== Given text ==

That’s all fine and well, but I never suggested that polygyny increased the birth rate. I was merely contradicting your claim that polygyny decreases the birth rate. And nothing you wrote (or cited) in your post above supports your assertion in that respect.

Am I to conclude then, that other than your assertion that polygyny decreases a woman’s sexual access to a man, there is no other reason for which births would decrease under such a system? You’ve certainly provided no evidence of the fact. And I might argue that citing any evidence deriving from studies done in impoverished, fourth-world locales in Africa or Asia is irrelevant to our discussion, which presupposes a western cultural and economic paradigm.

I assert that, under polygyny, the husband will be more sexually active (what with "variety" being the spice of life, and all), and thus compensate for the fact that each individual woman has marginally less access to him. I certainly have as much evidence for my assertion as you presented for yours.


The articles I cited stated that either the birth rate declined, or the infant mortality rate increased with polygyny, as compared to monogamy, which would have the same effect. So the question is not just reduced access to the male as a sperm provider, but reduced access to the male in terms of material, physical, and emotional support, which leaves the infants at higher risk of mortality.

Let’s look at the case of Brigham Young to test your unsupported assertion. Brigham Young had 56 wives. He was known to have conjugal relations with sixteen of those wives. Those sixteen wives bore him 57 children, 46 of whom survived to maturity.

http://historytogo.utah.gov/utah_chapte ... young.html

That factors into a birth rate of 3.5 children per female. If we factor in the survival rate, that numbers lowers to 2.9. The birth rate for the general, monogamous, US population:

Family sizes were large early in the nineteenth century, being approximately seven children per woman at the beginning of the century and between seven and eight for the largely rural slave population at midcentury.


http://www.answers.com/topic/birthrate-and-mortality

So did Brigham Young’s wives produce the average number of children, as compared to their monogamous US counterparts? No.




Why don't you provide a list of all the men you know of in Mormon history who had to give their wife "to a man with a higher degree of glory."

I'll be here waiting ...

===
== Supplied entries ==

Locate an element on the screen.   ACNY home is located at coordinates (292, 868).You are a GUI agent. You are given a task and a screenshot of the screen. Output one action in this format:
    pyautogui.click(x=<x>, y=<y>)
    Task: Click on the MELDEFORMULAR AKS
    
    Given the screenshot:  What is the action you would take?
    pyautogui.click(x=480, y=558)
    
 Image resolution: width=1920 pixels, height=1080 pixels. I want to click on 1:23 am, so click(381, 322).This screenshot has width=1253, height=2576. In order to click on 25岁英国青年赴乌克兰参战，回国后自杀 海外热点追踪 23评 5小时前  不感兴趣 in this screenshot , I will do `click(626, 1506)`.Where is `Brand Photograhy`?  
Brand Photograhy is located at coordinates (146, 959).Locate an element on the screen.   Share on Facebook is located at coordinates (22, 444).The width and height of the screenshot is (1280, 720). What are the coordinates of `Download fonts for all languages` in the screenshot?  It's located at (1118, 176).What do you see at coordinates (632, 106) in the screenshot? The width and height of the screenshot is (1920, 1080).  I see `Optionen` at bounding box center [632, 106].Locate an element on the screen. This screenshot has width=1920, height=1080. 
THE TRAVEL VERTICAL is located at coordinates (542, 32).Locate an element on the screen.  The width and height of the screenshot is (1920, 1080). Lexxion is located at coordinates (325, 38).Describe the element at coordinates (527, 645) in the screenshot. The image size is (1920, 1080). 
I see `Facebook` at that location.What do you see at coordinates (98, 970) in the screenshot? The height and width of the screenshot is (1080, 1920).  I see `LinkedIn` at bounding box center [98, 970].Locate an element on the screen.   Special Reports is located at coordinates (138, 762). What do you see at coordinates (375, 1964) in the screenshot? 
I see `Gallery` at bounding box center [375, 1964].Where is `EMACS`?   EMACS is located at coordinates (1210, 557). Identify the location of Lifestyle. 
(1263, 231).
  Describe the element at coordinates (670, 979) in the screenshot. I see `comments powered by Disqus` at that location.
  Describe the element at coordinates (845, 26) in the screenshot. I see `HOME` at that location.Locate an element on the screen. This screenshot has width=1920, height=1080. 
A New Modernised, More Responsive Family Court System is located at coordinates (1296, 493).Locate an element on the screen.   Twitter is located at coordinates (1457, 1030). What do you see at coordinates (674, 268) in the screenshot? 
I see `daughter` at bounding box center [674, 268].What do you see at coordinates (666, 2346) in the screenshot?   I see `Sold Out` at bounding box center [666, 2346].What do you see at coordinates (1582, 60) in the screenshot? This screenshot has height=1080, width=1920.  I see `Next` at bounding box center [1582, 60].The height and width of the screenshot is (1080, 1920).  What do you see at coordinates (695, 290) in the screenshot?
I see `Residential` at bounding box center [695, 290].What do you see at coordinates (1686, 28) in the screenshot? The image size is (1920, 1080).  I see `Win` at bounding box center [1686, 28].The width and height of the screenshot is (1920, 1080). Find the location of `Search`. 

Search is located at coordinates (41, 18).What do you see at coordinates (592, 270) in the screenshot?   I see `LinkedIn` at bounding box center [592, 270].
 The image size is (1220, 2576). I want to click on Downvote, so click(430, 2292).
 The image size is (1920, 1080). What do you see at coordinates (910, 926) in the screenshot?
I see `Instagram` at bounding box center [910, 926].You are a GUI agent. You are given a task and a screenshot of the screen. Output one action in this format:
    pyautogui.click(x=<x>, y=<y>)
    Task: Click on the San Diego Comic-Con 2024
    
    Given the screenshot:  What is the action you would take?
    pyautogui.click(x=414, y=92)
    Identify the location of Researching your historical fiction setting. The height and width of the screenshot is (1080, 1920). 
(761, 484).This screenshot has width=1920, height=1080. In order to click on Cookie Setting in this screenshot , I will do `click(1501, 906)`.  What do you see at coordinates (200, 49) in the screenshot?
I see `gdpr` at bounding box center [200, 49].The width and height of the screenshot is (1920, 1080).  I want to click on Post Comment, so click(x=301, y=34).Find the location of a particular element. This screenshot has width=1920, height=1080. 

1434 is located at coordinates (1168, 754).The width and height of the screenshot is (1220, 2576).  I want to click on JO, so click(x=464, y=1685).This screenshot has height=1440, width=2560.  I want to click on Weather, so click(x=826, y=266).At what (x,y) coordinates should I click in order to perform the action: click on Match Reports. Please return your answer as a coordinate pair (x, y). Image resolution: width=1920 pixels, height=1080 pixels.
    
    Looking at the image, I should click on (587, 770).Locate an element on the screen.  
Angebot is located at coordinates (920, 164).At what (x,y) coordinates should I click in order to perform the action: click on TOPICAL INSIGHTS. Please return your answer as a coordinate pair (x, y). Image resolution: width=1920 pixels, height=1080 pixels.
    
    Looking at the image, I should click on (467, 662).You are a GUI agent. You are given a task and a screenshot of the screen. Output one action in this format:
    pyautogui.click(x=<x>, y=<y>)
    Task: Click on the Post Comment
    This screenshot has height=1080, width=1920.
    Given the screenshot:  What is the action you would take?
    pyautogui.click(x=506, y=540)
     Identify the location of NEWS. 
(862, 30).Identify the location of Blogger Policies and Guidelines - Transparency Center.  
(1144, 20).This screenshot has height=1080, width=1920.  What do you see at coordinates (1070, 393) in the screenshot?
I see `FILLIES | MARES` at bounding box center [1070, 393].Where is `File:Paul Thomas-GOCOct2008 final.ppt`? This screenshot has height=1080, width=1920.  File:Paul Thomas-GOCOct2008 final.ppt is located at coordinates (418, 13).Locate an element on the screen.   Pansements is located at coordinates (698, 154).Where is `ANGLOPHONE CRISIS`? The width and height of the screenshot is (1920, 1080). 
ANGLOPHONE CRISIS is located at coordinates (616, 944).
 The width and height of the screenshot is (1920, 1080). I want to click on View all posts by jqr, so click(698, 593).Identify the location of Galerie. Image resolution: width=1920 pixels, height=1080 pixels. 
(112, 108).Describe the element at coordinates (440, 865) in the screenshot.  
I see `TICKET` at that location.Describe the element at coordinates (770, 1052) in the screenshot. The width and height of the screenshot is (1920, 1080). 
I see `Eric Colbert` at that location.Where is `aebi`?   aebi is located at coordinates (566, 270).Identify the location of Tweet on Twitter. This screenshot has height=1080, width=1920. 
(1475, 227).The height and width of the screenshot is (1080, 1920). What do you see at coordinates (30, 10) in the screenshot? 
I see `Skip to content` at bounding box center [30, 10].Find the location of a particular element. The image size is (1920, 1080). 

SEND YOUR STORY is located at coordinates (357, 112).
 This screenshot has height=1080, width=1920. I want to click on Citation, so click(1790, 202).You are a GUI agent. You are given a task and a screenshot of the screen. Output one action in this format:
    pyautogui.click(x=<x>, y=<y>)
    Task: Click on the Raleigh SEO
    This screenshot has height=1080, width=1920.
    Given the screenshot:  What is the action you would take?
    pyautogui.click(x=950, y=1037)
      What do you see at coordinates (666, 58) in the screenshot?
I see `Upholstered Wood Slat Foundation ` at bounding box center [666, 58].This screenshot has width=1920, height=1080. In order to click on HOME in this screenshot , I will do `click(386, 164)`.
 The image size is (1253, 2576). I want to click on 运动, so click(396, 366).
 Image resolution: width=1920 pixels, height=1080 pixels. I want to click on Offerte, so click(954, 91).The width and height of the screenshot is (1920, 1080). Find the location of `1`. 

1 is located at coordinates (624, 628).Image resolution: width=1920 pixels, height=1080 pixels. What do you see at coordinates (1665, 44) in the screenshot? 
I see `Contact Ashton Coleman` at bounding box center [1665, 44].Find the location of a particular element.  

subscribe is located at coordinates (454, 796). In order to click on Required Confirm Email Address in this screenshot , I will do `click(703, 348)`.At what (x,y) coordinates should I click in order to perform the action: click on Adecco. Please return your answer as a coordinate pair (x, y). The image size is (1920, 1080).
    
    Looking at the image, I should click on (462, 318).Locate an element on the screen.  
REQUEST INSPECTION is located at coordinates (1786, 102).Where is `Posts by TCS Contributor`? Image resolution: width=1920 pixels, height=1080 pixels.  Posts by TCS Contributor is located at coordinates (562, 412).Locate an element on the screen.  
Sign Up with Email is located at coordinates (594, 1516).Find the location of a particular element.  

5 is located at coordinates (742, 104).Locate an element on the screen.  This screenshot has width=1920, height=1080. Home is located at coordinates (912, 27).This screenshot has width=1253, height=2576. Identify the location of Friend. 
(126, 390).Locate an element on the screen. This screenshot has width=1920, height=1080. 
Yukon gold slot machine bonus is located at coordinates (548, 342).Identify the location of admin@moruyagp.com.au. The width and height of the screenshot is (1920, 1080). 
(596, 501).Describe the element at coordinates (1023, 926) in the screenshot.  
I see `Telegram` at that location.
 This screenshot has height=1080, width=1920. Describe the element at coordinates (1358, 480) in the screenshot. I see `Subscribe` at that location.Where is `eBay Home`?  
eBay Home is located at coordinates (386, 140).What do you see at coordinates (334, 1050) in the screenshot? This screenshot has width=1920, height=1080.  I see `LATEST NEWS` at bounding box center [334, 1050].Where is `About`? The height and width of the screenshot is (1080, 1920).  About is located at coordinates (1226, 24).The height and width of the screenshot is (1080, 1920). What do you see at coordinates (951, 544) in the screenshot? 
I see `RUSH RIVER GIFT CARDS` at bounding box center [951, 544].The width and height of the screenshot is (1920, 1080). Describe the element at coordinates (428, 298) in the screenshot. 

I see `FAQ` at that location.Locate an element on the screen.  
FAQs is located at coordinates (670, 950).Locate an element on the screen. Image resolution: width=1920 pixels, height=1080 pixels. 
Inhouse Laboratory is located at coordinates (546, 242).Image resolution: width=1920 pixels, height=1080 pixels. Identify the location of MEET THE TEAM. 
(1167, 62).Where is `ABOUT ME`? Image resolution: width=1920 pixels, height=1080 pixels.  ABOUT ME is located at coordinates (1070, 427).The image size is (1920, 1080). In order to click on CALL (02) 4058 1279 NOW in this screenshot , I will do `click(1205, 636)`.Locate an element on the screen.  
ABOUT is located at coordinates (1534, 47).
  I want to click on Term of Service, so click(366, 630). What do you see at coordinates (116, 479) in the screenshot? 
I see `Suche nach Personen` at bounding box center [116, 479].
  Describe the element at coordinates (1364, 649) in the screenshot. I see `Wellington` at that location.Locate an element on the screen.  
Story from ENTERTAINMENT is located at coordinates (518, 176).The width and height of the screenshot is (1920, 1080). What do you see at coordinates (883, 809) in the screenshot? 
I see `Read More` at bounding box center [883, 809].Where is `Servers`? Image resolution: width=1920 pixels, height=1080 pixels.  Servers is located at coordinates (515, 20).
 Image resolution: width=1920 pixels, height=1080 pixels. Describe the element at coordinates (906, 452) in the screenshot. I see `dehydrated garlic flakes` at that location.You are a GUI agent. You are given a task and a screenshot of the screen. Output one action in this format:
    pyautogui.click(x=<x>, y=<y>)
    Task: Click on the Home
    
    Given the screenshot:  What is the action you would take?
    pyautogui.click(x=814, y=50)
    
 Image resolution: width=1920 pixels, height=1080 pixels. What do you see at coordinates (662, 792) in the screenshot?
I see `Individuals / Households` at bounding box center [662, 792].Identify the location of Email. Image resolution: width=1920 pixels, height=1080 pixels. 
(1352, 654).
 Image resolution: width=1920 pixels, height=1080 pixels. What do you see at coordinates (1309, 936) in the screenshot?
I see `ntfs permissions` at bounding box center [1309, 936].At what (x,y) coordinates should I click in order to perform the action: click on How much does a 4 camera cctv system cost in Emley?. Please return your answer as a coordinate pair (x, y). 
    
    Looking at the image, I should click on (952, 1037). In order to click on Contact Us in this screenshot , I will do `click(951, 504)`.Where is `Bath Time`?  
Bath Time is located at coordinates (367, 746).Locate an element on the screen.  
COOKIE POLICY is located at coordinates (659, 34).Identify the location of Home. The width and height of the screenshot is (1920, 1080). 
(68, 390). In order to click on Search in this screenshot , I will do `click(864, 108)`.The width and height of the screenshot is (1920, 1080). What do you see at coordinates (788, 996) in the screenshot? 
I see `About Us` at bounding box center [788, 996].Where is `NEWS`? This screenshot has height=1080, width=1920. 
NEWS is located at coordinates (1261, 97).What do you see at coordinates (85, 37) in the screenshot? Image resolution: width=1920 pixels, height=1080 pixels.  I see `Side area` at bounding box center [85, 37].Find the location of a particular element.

===

> [Task set]:
A – Reproduce the post on polygyny and birth rates word for word, everything from "That’s all fine" down to "and economic paradigm.".
B – Write the next part of the post on polygyny and birth rates, starting right after its final line.
The material has no connection to the post on polygyny and birth rates.

> [Answers provided]:
A –
That’s all fine and well, but I never suggested that polygyny increased the birth rate. I was merely contradicting your claim that polygyny decreases the birth rate. And nothing you wrote (or cited) in your post above supports your assertion in that respect.

Am I to conclude then, that other than your assertion that polygyny decreases a woman’s sexual access to a man, there is no other reason for which births would decrease under such a system? You’ve certainly provided no evidence of the fact. And I might argue that citing any evidence deriving from studies done in impoverished, fourth-world locales in Africa or Asia is irrelevant to our discussion, which presupposes a western cultural and economic paradigm.

B –
The varying degrees of glory will take place in the next life, so how could I provide examples from LDS history?

LDS history does provide examples of either men losing their wives to men of a higher priesthood authority, or men having more difficulty finding wives in general, however. I have no idea of the numbers involved, but apparently the numbers were significant enough to warrant this statement by Brigham Young:

"The second way in which a wife can be separated from her husband while he continues to be faithful to his God and his priesthood I have not revealed except to a few persons in this church, and a few have received it from Joseph the Prophet as well as myself. If a woman can find a man holding the keys of the priesthood with higher power and authority than her husband, and he is disposed to take her, he can do so, otherwise she has got to remain where she is. In either of these ways of separation you can discover there is no need for a bill of divorcement. To recapitulate: First, a man forfeits his covenant with a wife or wives, becoming unfaithful to his God and his priesthood—that wife or wives are free from him without a bill of divorcement. Second, if a woman claims protection at the hands of a man possessing more power in the priesthood and higher keys, if he is disposed to rescue her and has obtained the consent of her husband to make her his wife, he can do so without a bill of divorcement. If after she has left her husband and is sealed to another she shall again cohabit with him, it is illicit intercourse and extremely sinful...."


http://en.fairmormon.org/Primary_source ... l_marriage
We hate to seem like we don’t trust every nut with a story, but there’s evidence we can point to, and dance while shouting taunting phrases.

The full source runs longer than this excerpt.